FIG. 3 is a side perspective view of one embodiment of the adapter assembly of the present invention;

FIG. 3A is a cross-sectional view along Line A-A of FIG. 3;

FIG. 4 is a cross-sectional view of one embodiment of the adapter assembly of the present invention, wherein the lower face of the tubular member is flush with the lower annular rib;

FIG. 5 is a cross-sectional view of one embodiment of the adapter assembly of the present invention, wherein the lower face of the tubular member is not flush with the lower annular rib;

FIG. 6 is a top perspective view of one embodiment of the adapter assembly of the present invention showing a vent in the adapter for relieving air pressure;

FIG. 6A is a cross-sectional view along Line A-A of FIG. 6;

FIG. 7 is a cross-sectional view of one embodiment of the adapter assembly of the present invention showing the adapter positioned in a medication bottle; and

FIG. 8 is a perspective view of one embodiment of the adapter assembly of the present invention showing the adapter positioned in a medication bottle and a luer-lock syringe being inserted into the adapter.

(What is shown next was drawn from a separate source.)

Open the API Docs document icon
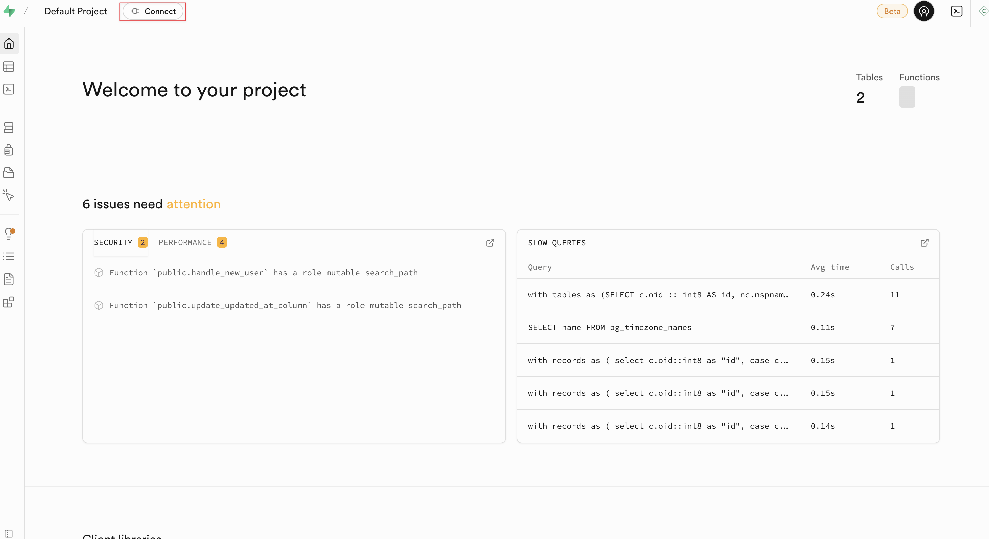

DETAILED DESCRIPTION OF THE PREFERRED EMBODIMENTS

The present invention relates to an improved adapter assembly for connecting a medication bottle to a needleless syringe, particularly a luer-lock syringe. By the term, “luer-lock syringe,” it is meant any type of syringe device having a luer-lock adapter and not having a needle. Luer-lock syringes and their mechanisms of operation are well known in the art. By the term, “bottle,” it is meant any type of rigid or semi-rigid container including, but not limited to, vials, flasks, cartons, and other devices. The bottle may be made of glass, plastic, or any other suitable material.

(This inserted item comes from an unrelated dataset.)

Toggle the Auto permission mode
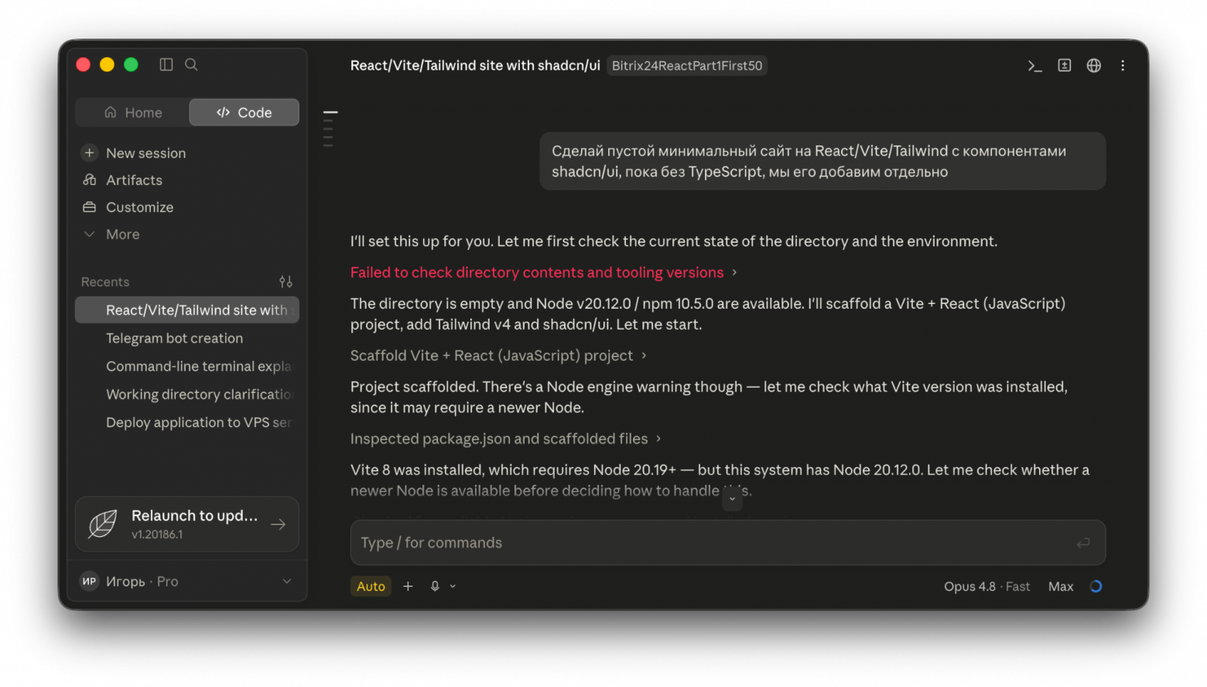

Referring to the drawings, FIG. 1 shows one embodiment of the adapter assembly of the present invention generally designated at (10). In FIG. 1, the adapter assembly (10) is shown attached to a cylindrical medicine bottle (12) containing a powdered drug (14). A luer-lock syringe (30) containing a liquid (35) is shown inserted and locked in the adapter (10). The bottle (12) includes a bottom wall (16) and a cylindrical side wall (18) extending upwardly from the bottom wall (16). A shoulder portion (20) extends inwardly and upwardly from the top portion of the cylindrical side wall (18) to a neck portion (22). Extending upwardly from the shoulder portion (20), the neck (22) defines a top opening (24) (not shown in FIG. 1). The adapter (10) and inter-locking of the luer-lock syringe (30) therein are described in further detail below.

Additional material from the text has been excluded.